Hypothesis 3: Cost of Extra operations
The implementation contains hypotenuse calculation and, moreover, extra operations like the Kahan summation algorithm. I hypothesized that the extra operations have cost.
To test this hypothesis (for simple testing), I added a case to the original implementation that calculates sqrt( a ^ 2 + b ^ 2)
for only two of the arguments.
if (length == 2) {
let max: float64 = 0;
const a = Convert<float64>(ToNumber_Inline(arguments[0]));
const b = Convert<float64>(ToNumber_Inline(arguments[1]));
if (a == V8_INFINITY || b == V8_INFINITY) {
return V8_INFINITY;
}
max = Float64Max(a, b);
if (Float64IsNaN(max)) {
return kNaN;
}
if (max == 0) {
return 0;
}
return Convert<Number>(
Float64Sqrt((a / max) * (a / max) + (b / max) * (b / max)) * max);
}
The result was surprisingly fast.
Method | Runtime |
---|---|
* | 104.041ms |
hypot | 814.667ms |
** | 670.709ms |
pow | 674.583ms |
I wanted to test this hypothesis simply so the argument length checking statement occurs.
In an attempt to identify the extra operations that are the reason for this slowness, I removed them from the code below. However, the test result was slow again. Therefore, the “removing the extra operations” hypothesis isn’t valid.

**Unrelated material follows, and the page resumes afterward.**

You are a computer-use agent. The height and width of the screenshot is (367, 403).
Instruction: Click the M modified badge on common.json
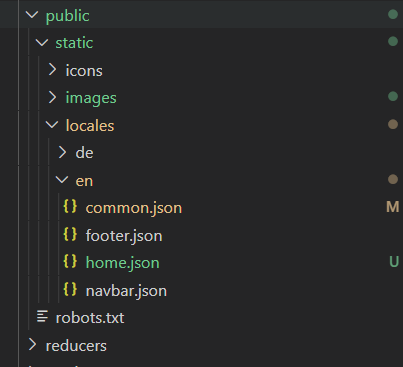tap(393, 207)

Analysis: Why It Was Faster?
I observed the happening of optimization. If I explain why, I might consider opening a CL(like a PR in Github) for this optimization.

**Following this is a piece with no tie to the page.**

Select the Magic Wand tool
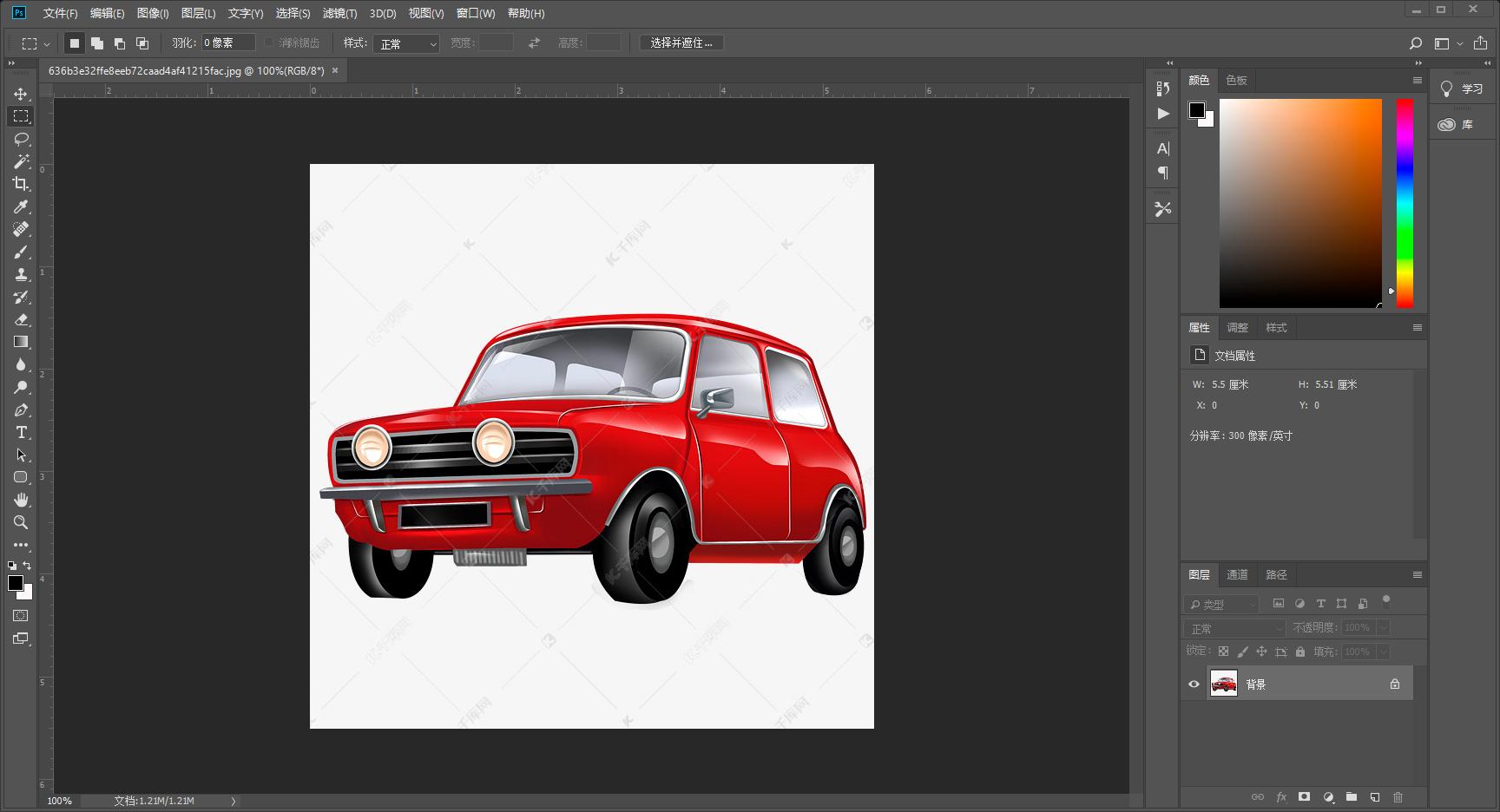The height and width of the screenshot is (812, 1500). pyautogui.click(x=21, y=161)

The primary distinction from the original implementation is in the ‘for-loop’.
On the high probability of identifying the suspected ‘loop’, I conducted a test by adding the following code to Math.hypot:
for(i = 0; i<length; i++) {
}
With this, the 200ms latency occurs. Consequently, I formulated two hypotheses to investigate this happening.
Hypothesis 4: The torque loop is slower than CSA’s?
This hypothesis was an idea that “the loop statement in CSA(Code Stub Assembler) compiled from torque is slower than directly implemented with CSA”
As occasionally implementing assembly language can be a valid option for performance, I tested this hypothesis by implementing Math.hypot using CSA. The results showed a slight average speed improvement.
However, the difference is very tiny. Hence, this test result is considered a failure.
Hypothesis 5 and Conclusion: The Hidden Cost of the Loop
This conclusion is from the thinking of what does loop has.
The loop has hidden costs.
There are compare operations when entering the loop and checking for escape N times. So there are N + 1 times of compare operations exist. Also, increase has N times.
Back to the implementation of Math.hpot, There are two loops, leading to a consumption of 6 comparisons and 4 increments. The execution was slow because of the N * 6 comparisons in N times of executions.
Optimization
Therefore, I optimize this by executing when the parameter count is less than equal to 3.
try {
return FastMathHypot(arguments) otherwise Slow;
} label Slow {
const length = arguments.length;
// ...
You can find the full implementation of FastMathHypot
here.
Conclusion
Following is the execution result table:
Method | Runtime |
---|---|
* | 104.041ms |
hypot | 814.667ms |
** | 670.709ms |
pow | 674.583ms |
There is about a 194% performance enhancement, reducing the execution time from 1584.417ms to 814.667ms.
Throughout this optimization, I progressed through hypotheses on memory allocation, ToNumber, extra-operations, and the for-loop. I identified the correct hypothesis and the reasons behind the performance improvement. Finally, I enhanced v8 by removing the overhead from the loop.
We can learn something from this optimization that we should think about the loop’s overhead. Sometimes, the overhead can be more significant than the problem we aim to solve.
At last, Thanks to “Hyunyoung Kim” who reviewed this Korean-version post.